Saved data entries
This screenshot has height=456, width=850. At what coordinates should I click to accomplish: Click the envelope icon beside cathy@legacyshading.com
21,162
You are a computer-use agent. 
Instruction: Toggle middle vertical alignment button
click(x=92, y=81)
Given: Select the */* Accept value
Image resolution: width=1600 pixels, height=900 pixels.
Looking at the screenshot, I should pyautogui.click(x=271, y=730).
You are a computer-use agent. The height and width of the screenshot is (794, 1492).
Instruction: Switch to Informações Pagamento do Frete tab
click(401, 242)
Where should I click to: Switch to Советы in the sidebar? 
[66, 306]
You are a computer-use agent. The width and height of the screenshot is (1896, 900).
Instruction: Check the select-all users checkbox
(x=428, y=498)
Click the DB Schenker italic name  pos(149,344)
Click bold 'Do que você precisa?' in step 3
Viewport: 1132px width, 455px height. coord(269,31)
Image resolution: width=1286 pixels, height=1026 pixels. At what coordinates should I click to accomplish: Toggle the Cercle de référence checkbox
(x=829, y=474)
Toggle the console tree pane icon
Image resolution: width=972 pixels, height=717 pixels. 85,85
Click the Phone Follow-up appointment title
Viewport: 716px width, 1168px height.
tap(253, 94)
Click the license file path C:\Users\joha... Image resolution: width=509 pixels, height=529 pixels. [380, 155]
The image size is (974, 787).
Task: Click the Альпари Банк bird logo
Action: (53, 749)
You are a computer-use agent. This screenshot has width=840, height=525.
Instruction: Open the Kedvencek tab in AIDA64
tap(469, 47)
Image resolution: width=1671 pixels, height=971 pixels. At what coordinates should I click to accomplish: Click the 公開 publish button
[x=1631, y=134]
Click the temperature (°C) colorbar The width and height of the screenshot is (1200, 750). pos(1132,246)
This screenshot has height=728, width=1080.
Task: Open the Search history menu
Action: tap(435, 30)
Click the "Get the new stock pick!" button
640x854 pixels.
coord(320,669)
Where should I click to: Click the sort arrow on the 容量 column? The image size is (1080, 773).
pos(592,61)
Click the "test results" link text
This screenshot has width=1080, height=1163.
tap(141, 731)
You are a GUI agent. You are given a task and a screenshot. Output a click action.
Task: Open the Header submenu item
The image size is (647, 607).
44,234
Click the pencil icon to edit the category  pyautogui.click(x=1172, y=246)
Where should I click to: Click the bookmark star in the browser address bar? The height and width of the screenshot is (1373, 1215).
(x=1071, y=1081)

_The task_. Search the entries above for "computer". Return every line that has it.

_Written response_.
You are a computer-use agent. 
You are a computer-use agent. The height and width of the screenshot is (794, 1492).
You are a computer-use agent. The width and height of the screenshot is (1896, 900).
You are a computer-use agent. This screenshot has width=840, height=525.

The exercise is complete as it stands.